[R] turning comma separated string from multiple choices into flags
June Kim
juneaftn at gmail.com
Mon Sep 29 17:12:34 CEST 2008
Thank you. The misspelling of Harvard wasn't intended. The data are
spelled consistently.
2008/9/30 Peter Dalgaard <P.Dalgaard at biostat.ku.dk>:
> June Kim wrote:
>> Hello,
>>
>> I use google docs' Forms to conduct surveys online. Multiple choices
>> questions are coded as comma separated values.
>>
>> For example,
>>
>> if the question is like:
>>
>> 1. What magazines do you currently subscribe to? (you can choose
>> multiple choices)
>> 1) Fast Company
>> 2) Havard Business Review
>> 3) Business Week
>> 4) The Economist
>>
>> And if the subject chose 1) and 3), the data is coded as a cell in a
>> spreadsheet as,
>>
>> "Fast Company, Business Week"
>>
>> I read the data with read.csv into R. To analyze the data, I have to
>> change that string into something like flags(indicator variables?).
>> That is, there should be 4 variables, of which values are either 1 or
>> 0, indicating chosen or not-chosen respectively.
>>
>> Suppose the data is something like,
>>
>>
>>> survey1
>>>
>> age favorite_magazine
>> 1 29 Fast Company
>> 2 31 Fast Company, Business Week
>> 3 32 Havard Business Review, Business Week, The Economist
>>
>>
>> Then I have to chop the string in favorite_magazine column to turn
>> that data into something like,
>>
>>
>>> survey1transformed
>>>
>> age Fast Company Havard Business Review Business Week The Economist
>> 1 29 1 0 0 0
>> 2 31 1 0 1 0
>> 3 32 0 1 1 1
>>
>>
>> Actually I have many more multiple choice questions in the survey.

Given data ▸
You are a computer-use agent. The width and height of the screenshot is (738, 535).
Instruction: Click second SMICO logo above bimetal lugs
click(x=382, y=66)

Your instructions ▸
Copy out the entire mailing-list post on turning comma-separated survey choices into flags, word for word and line for line.

Output for this task ▸
[R] turning comma separated string from multiple choices into flags
June Kim
juneaftn at gmail.com
Mon Sep 29 17:12:34 CEST 2008
Thank you. The misspelling of Harvard wasn't intended. The data are
spelled consistently.
2008/9/30 Peter Dalgaard <P.Dalgaard at biostat.ku.dk>:
> June Kim wrote:
>> Hello,
>>
>> I use google docs' Forms to conduct surveys online. Multiple choices
>> questions are coded as comma separated values.
>>
>> For example,
>>
>> if the question is like:
>>
>> 1. What magazines do you currently subscribe to? (you can choose
>> multiple choices)
>> 1) Fast Company
>> 2) Havard Business Review
>> 3) Business Week
>> 4) The Economist
>>
>> And if the subject chose 1) and 3), the data is coded as a cell in a
>> spreadsheet as,
>>
>> "Fast Company, Business Week"
>>
>> I read the data with read.csv into R. To analyze the data, I have to
>> change that string into something like flags(indicator variables?).
>> That is, there should be 4 variables, of which values are either 1 or
>> 0, indicating chosen or not-chosen respectively.
>>
>> Suppose the data is something like,
>>
>>
>>> survey1
>>>
>> age favorite_magazine
>> 1 29 Fast Company
>> 2 31 Fast Company, Business Week
>> 3 32 Havard Business Review, Business Week, The Economist
>>
>>
>> Then I have to chop the string in favorite_magazine column to turn
>> that data into something like,
>>
>>
>>> survey1transformed
>>>
>> age Fast Company Havard Business Review Business Week The Economist
>> 1 29 1 0 0 0
>> 2 31 1 0 1 0
>> 3 32 0 1 1 1
>>
>>
>> Actually I have many more multiple choice questions in the survey.